How Extensive is the Use of Latin and Greek in English Vocabulary?
For
hundreds of years after the fall of the Roman Empire, Latin and Greek were used
throughout Europe as the languages of education and knowledge.
European
scholars wrote their works in them and educated men corresponded mostly in
Latin, with some Greek, with other educated men of their own or different
nationalities.
As late
as the end of Queen Elizabeth's reign, Francis Bacon wrote his scientific works
in Latin. This despite the fact that he was one of the most accurate and
precise writers of English the English race has ever produced.
In fact,
the writing of works in Latin and Greek in order to secure an international
audience continued up into the eighteenth century.
The
perspective that Latin and Greek were the languages of the educated accounts
for the fact that practically any term we use connected with knowledge or any
of the arts, or with religion, science, or education, is of Latin and Greek
origin.
Even Anglo-Saxon words were influenced by Latin
The terse
simple words in English, referring to the "home", the
"family", or the "farm" are mostly from the Anglo-Saxon,
but even here there is an important Latin influence.
We must
remember that the Romans were in Britain for nearly 400 years and left a strong
influence on the local speech, so that the Anglo-Saxons, when they arrived,
also picked up and incorporated a great many Latin words into their own
language.
An
everyday Anglo-Saxon-sounding word; such as, plum comes from the Anglo-Saxon
pluma; but pluma is merely an Anglo-Saxon mispronunciation of the
Latin pruna (plum) from Greek, prounon, a later form of proumnon;
which, by the way, comes to us also, through the French, in the form prune.
Again,
take the familiar word bishop which is derived from the Anglo-Saxon biscop;
but biscop in its turn is only an amputated form of the Latin episcopus
(overseer, superintendent), and when we want to form an adjective from bishop
we have to go straight to Latin for episcopal; which comes from the
Greek word episcopos (watcher, overseer) from the Greek elements, epi-,
"over" and -scope, "watcher, examiner". Many other
examples of this kind may be cited ad infinitum.

* WRITTEN REQUEST A
Translate this sentence from the text on Latin and Greek in English vocabulary into Spanish: "In fact, the writing of works in Latin and Greek in order to secure an international audience continued up into the eighteenth century."
* WRITTEN REQUEST B
Reproduce the part of the text on Latin and Greek in English vocabulary that opens with the words containing "Even Anglo-Saxon words" and closes with "important Latin influence.".
The records are separate from the text on Latin and Greek in English vocabulary.

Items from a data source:
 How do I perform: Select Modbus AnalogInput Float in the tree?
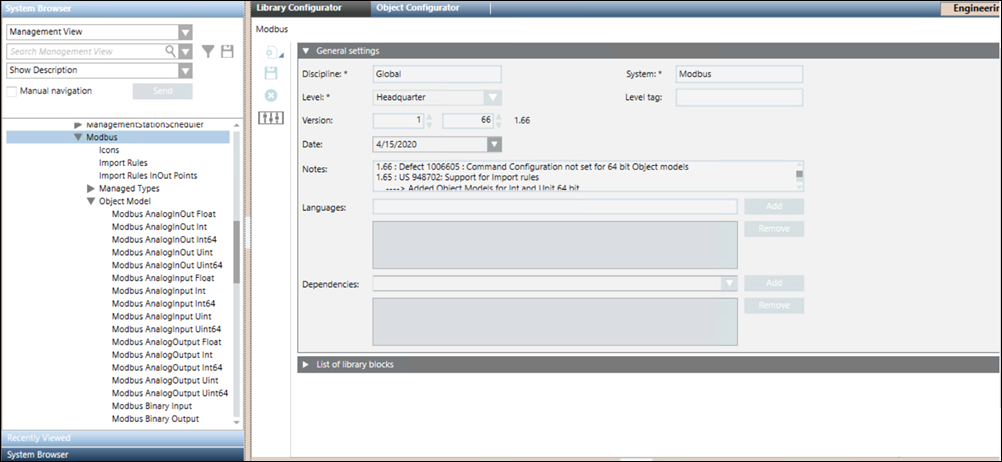tap(163, 278)
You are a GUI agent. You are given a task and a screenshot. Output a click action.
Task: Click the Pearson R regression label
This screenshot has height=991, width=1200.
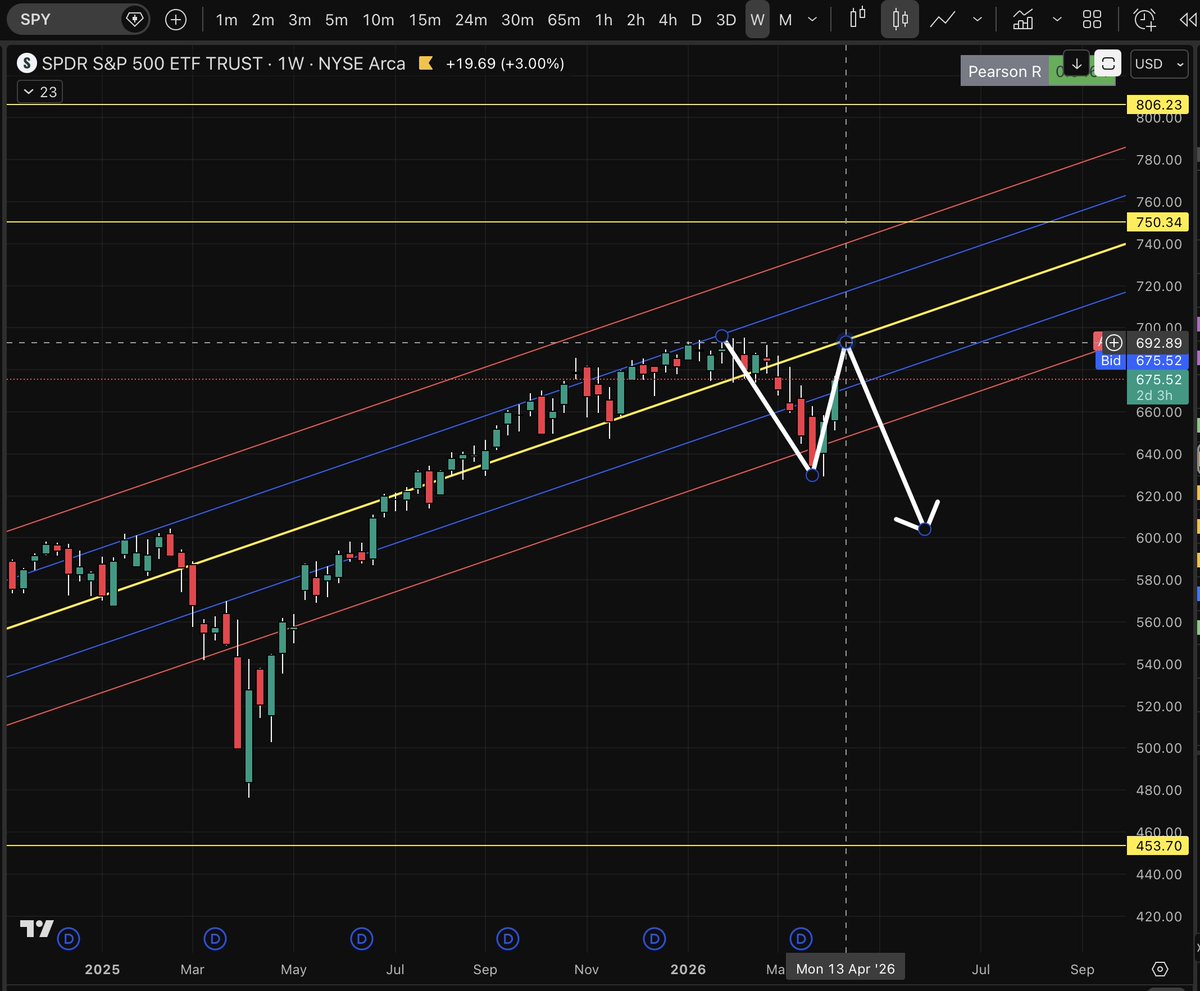point(1004,71)
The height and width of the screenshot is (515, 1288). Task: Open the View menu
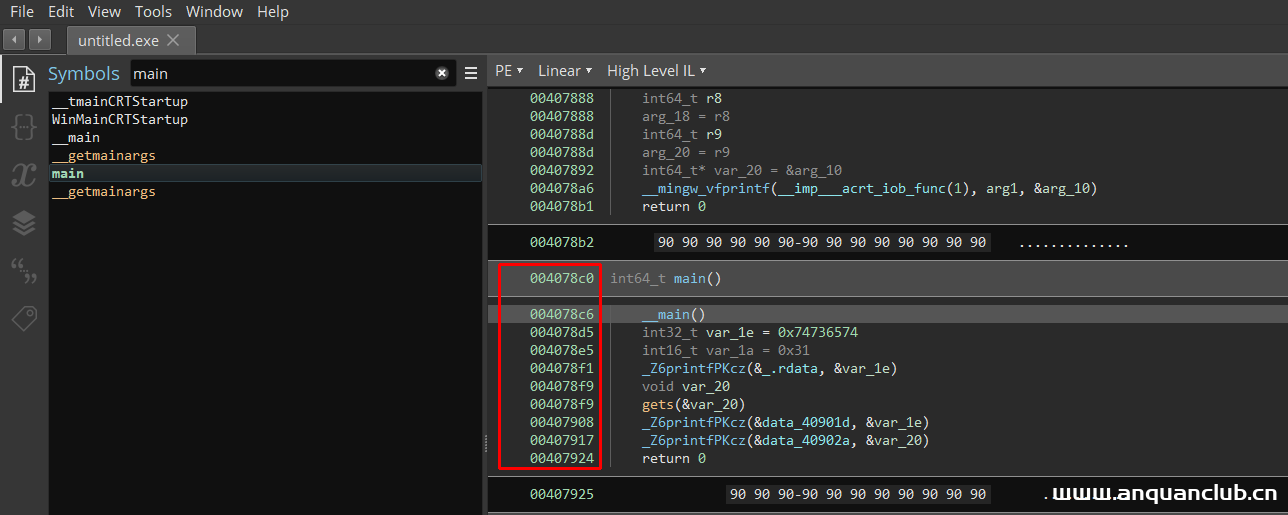(104, 12)
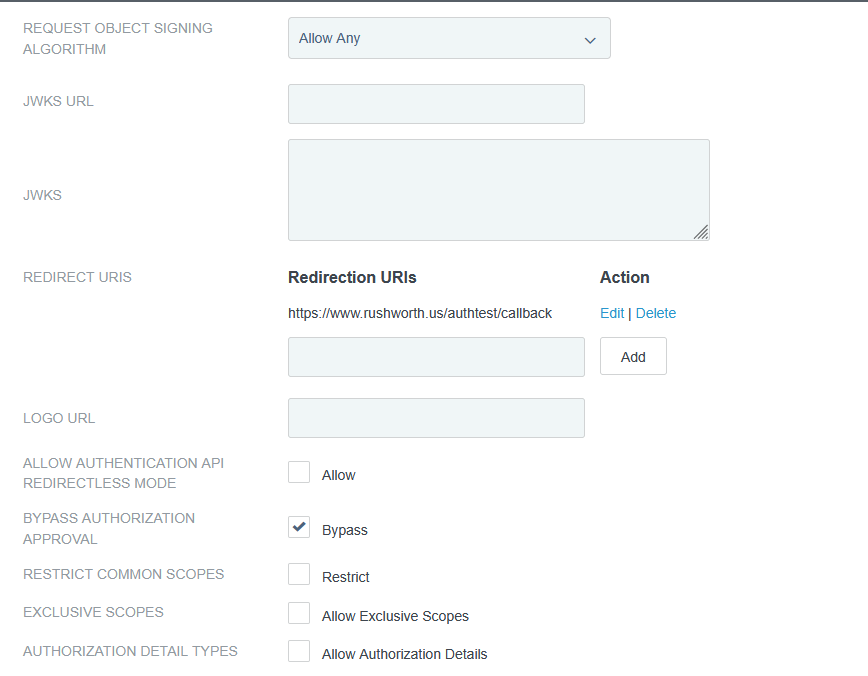This screenshot has width=868, height=676.
Task: Uncheck the Bypass authorization approval checkbox
Action: tap(299, 528)
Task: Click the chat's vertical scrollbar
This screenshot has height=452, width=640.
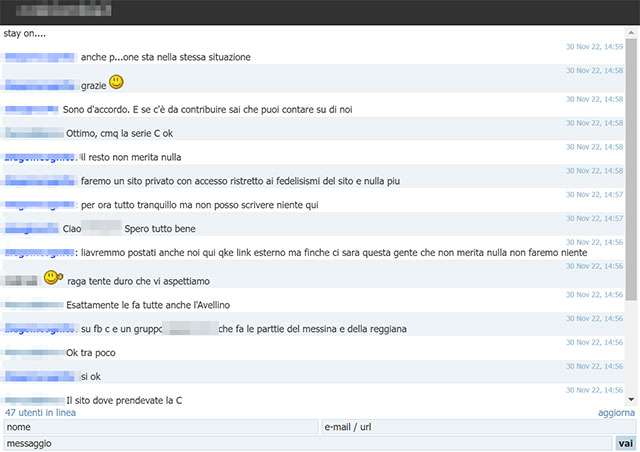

* FULL RESPONSE A
De hecho, la escritura de obras en latín y griego para asegurarse un público internacional continuó hasta el siglo XVIII.

* FULL RESPONSE B
Even Anglo-Saxon words were influenced by Latin
The terse
simple words in English, referring to the "home", the
"family", or the "farm" are mostly from the Anglo-Saxon,
but even here there is an important Latin influence.